Minnesota Senate Democrats approve resolution condemning Trump’s pardons of Jan. 6 rioters
A politically divided Minnesota Senate passed a resolution Tuesday condemning President Donald Trump’s pardons of the participants in the Jan. 6, 2021, U.S. Capitol insurrection that sought to keep Trump in office.
The resolution, SR15, authored by Sen. Ron Latz, DFL-St. Louis Park, states that the Senate expresses “condemnation of President Trump’s pardon of criminal participants of the January 6 insurrection who had been found guilty of violent crimes.”
The resolution passed with all 34 Democrats voting yes and 22 Republicans voting no. The resolution will be sent to Trump, Minnesota Gov. Tim Walz, the secretary of the U.S. Senate and the clerk of the U.S. House. Republican Sen. Andrew Lang of Olivia said he was prohibited from voting on the resolution under the Uniform Code of Military Justice.
On Jan. 20, the day he began his second term in the White House, Trump issued a proclamation to commute the sentences of 14 individuals and pardon “all other individuals convicted of offenses” related to the Jan. 6 Capitol assault that Trump summoned as Congress met to certify President Joe Biden’s November 2020 election. Roughly 1,600 people were charged in the insurrection, and 1,300 of those were convicted.
Latz said during March 27 debate on the resolution that the pardons by Trump served as a “green light” for violent attacks on police officers, elected officials and “our democracy.” Some 140 law enforcement officers were injured on Jan. 6.
“I, of course, condemn what happened on Jan. 6,” Sen. Michael Kreun, R-Blaine, said on the floor Tuesday. “I think all reasonable people of good will condemn what happened on Jan. 6. And I don’t believe that everybody that participated in that should have been pardoned. But there’s a bigger discussion here.”
Kreun said he doesn’t believe the state Senate is the appropriate place to vote on “abuse of power” in Washington and that the chamber should focus on state-level issues, but that if the Senate is to discuss pardons, Trump’s shouldn’t be the only ones. Kruen said the Senate should also condemn Biden’s pardons, particularly those for his family members, whom he pardoned during his final hours in office.

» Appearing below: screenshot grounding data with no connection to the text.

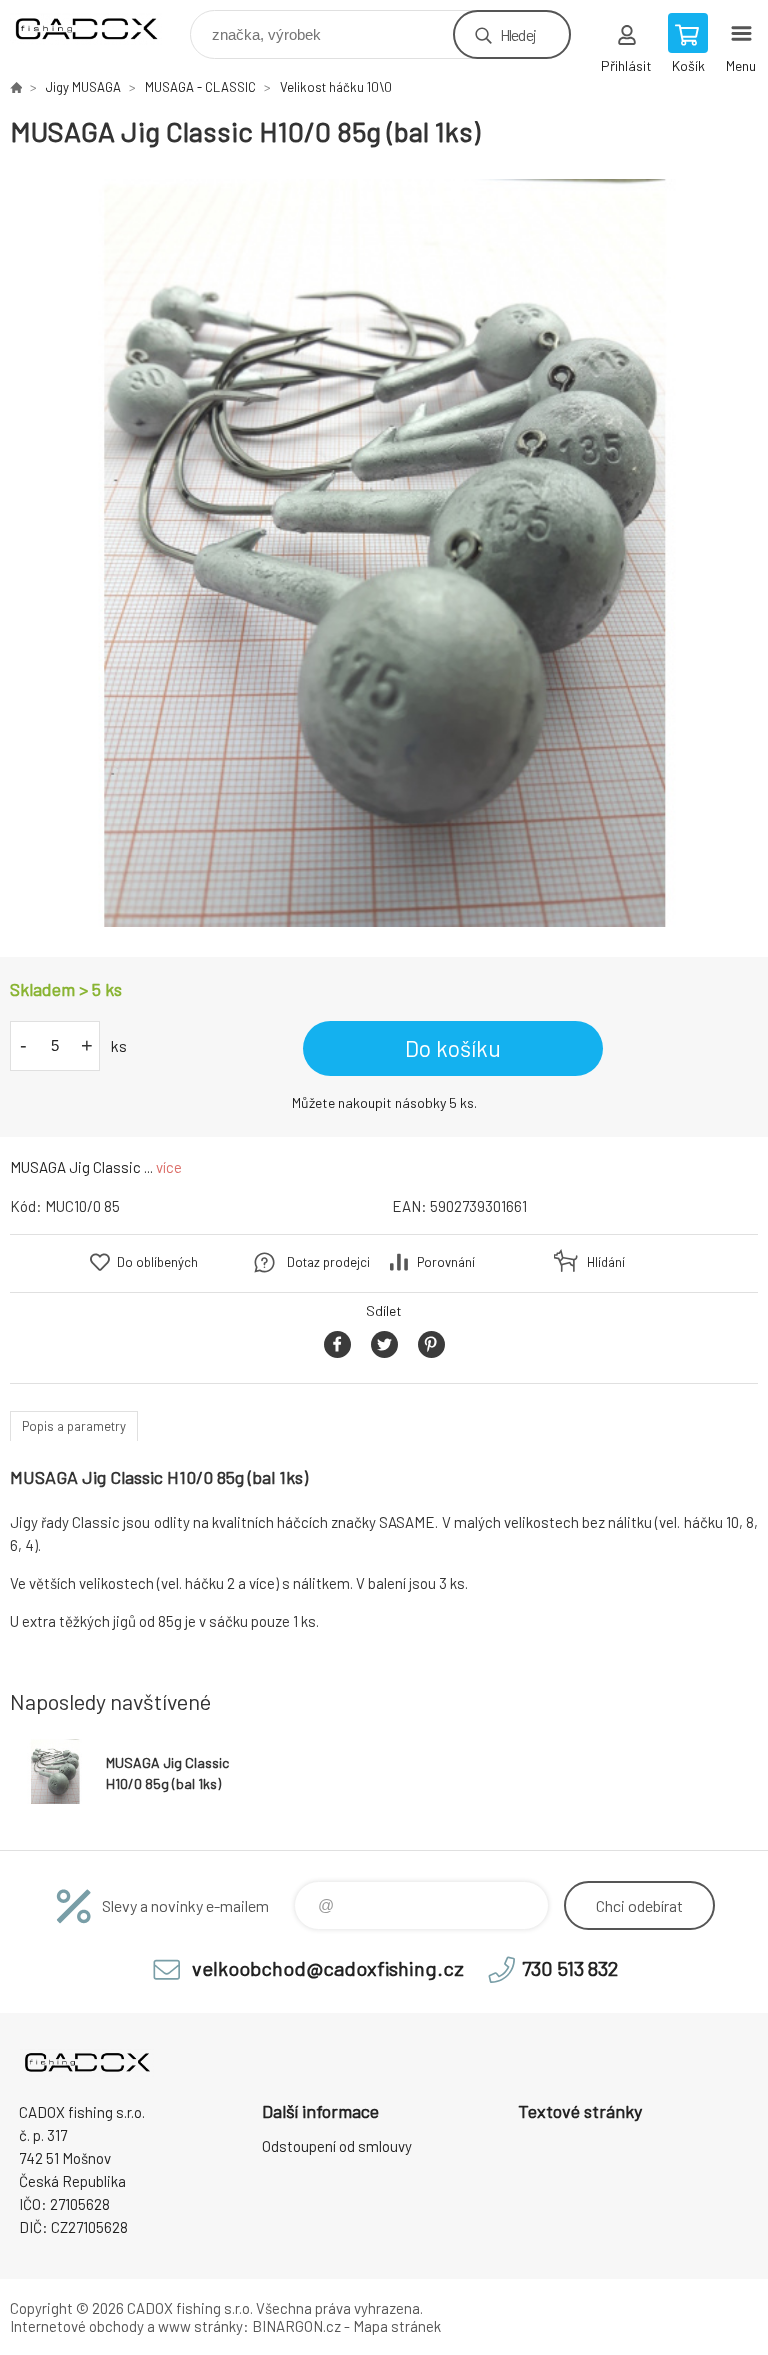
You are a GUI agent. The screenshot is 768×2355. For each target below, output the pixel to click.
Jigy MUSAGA (83, 87)
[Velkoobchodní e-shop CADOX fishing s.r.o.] (16, 87)
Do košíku (453, 1048)
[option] (384, 553)
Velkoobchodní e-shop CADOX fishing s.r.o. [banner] (98, 29)
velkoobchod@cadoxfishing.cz (328, 1968)
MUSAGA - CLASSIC (200, 87)
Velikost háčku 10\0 (336, 87)
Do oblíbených (157, 1262)
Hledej (518, 34)
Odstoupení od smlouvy (337, 2146)
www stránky (200, 2326)
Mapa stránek (397, 2326)
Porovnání (446, 1262)
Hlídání (606, 1262)
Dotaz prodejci (328, 1262)
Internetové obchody (77, 2326)
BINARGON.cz (296, 2326)
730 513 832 (570, 1968)
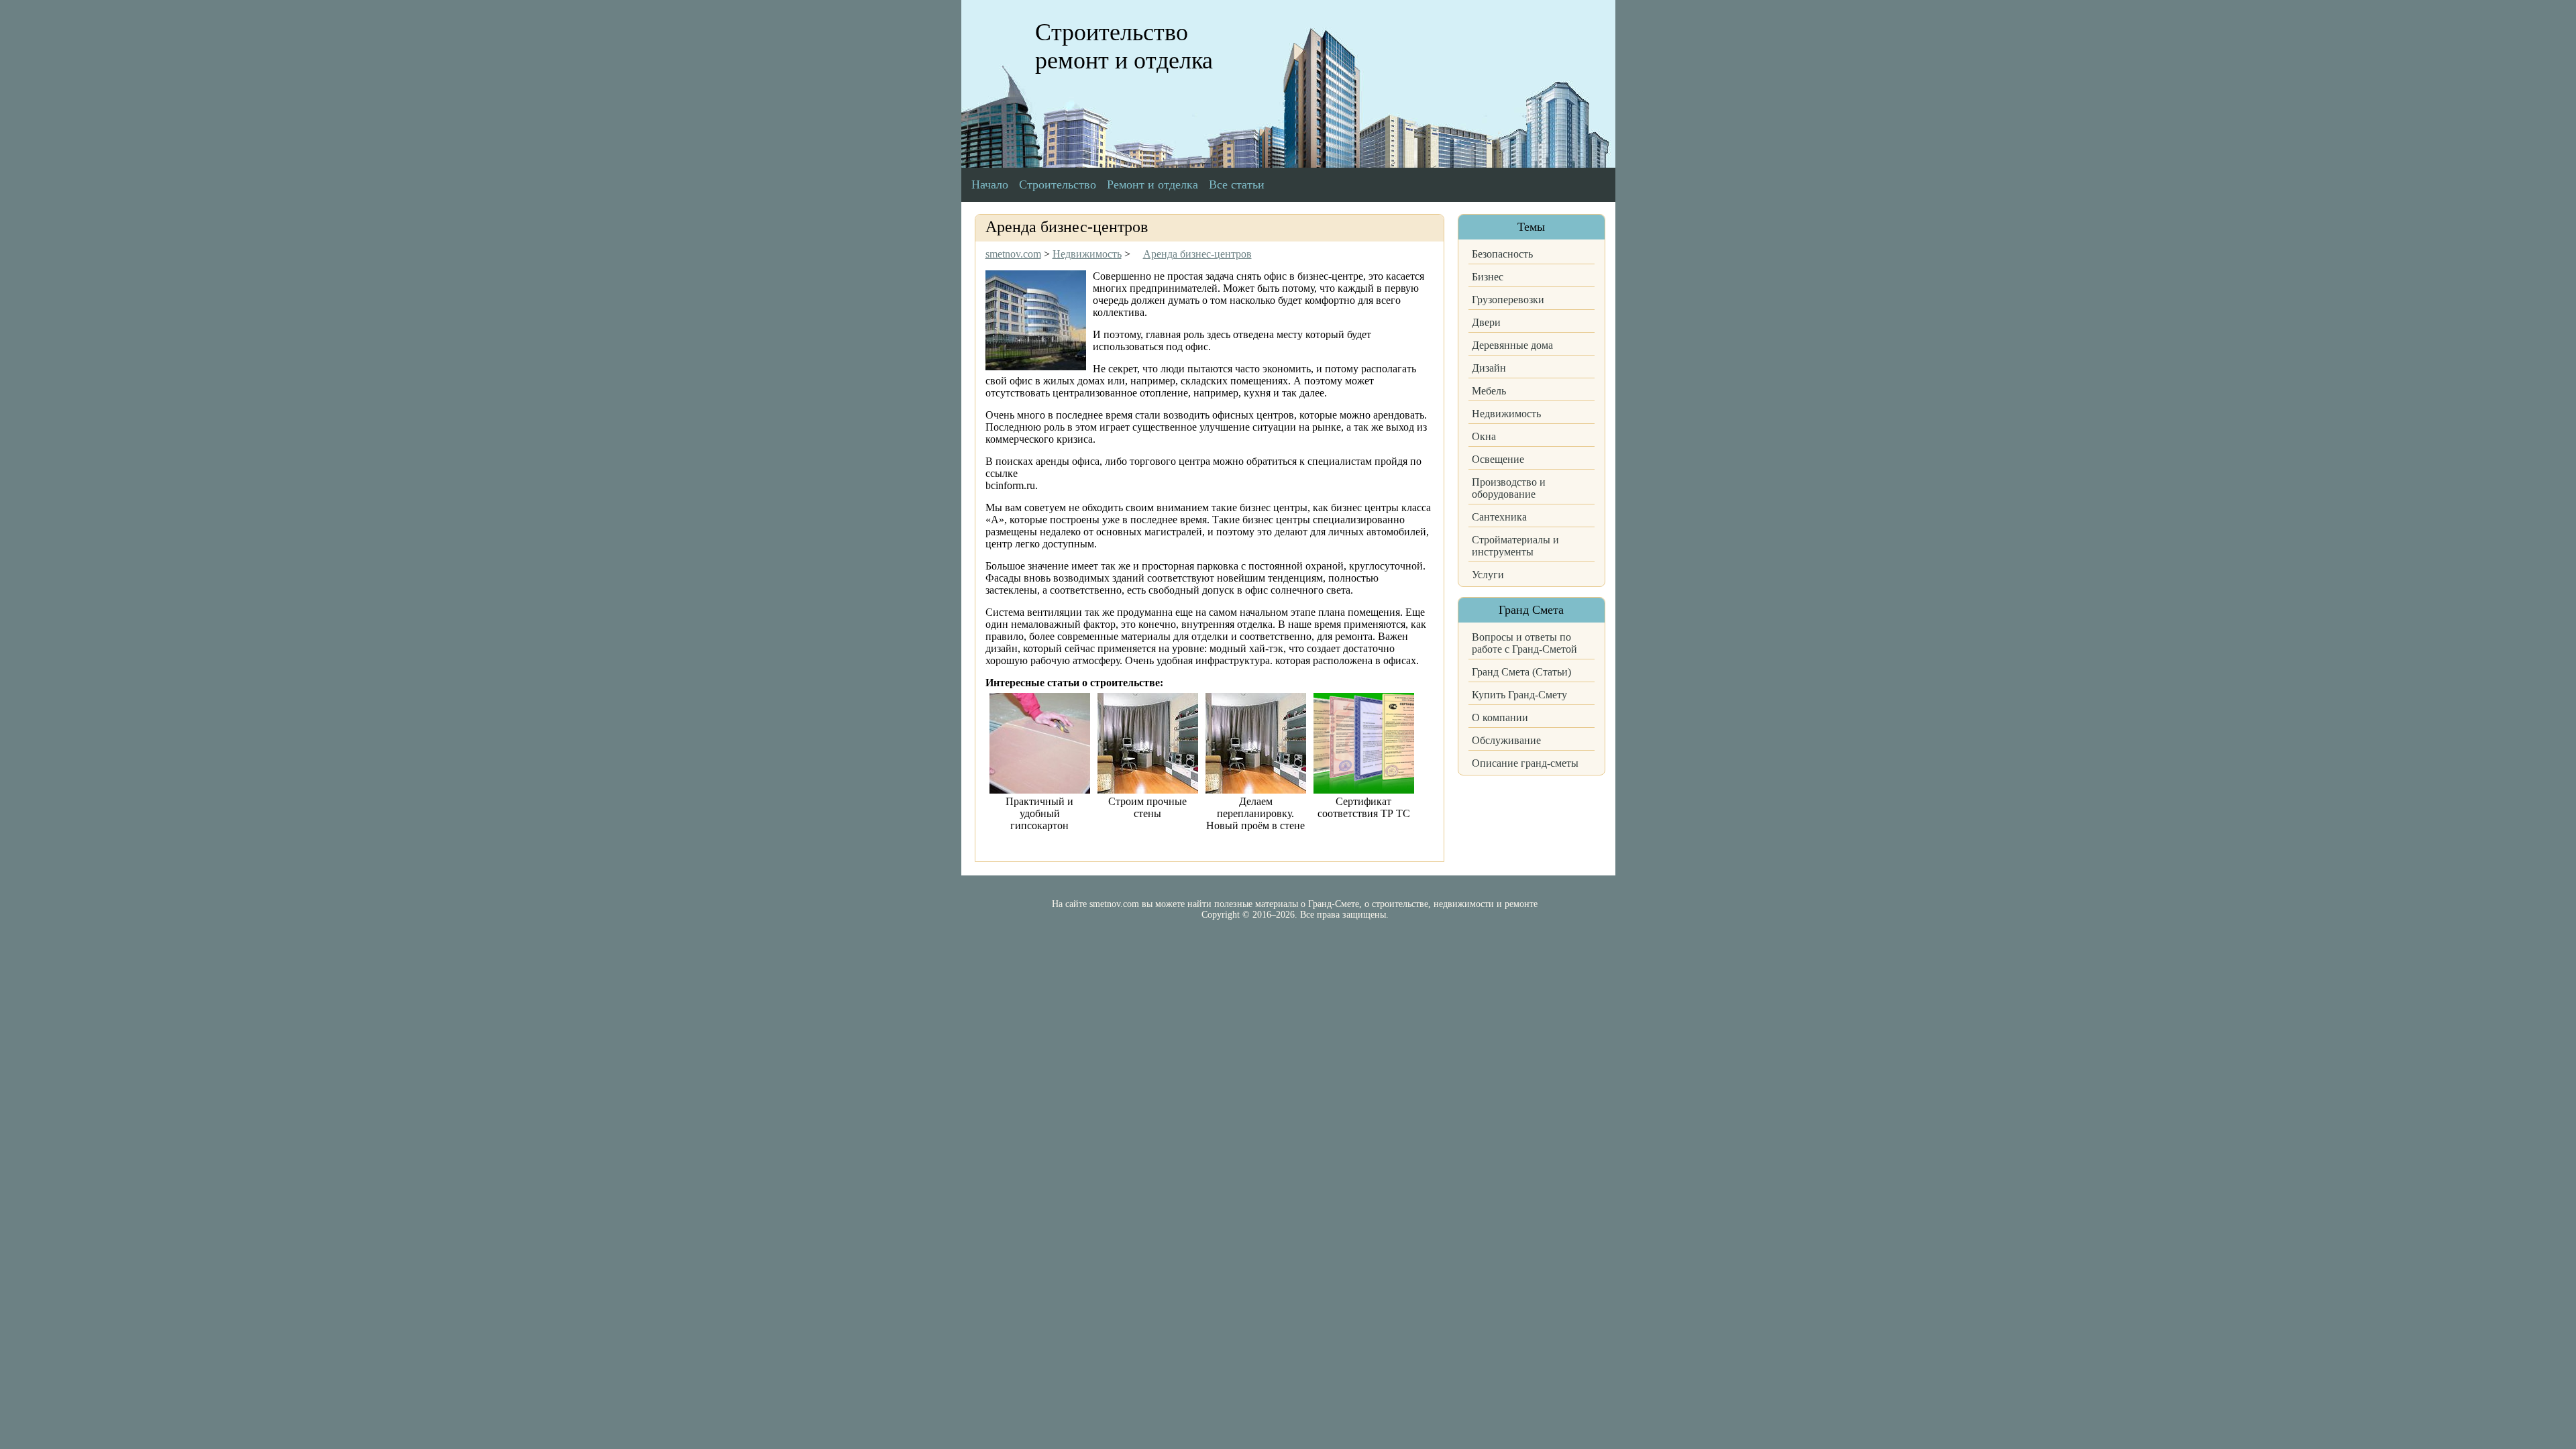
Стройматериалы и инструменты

“Remember the storming of the Capitol? That was un-American, that was anti-democracy, and I’m glad that we’ve reached that consensus,” Latz said on the floor Tuesday. “I also heard my GOP colleagues here today say that the pardon was not a good idea, President Trump’s pardon. They tried to broaden the conversation here and bring in all sorts of other Washington, D.C., conduct, but that’s not what this resolution talks about.”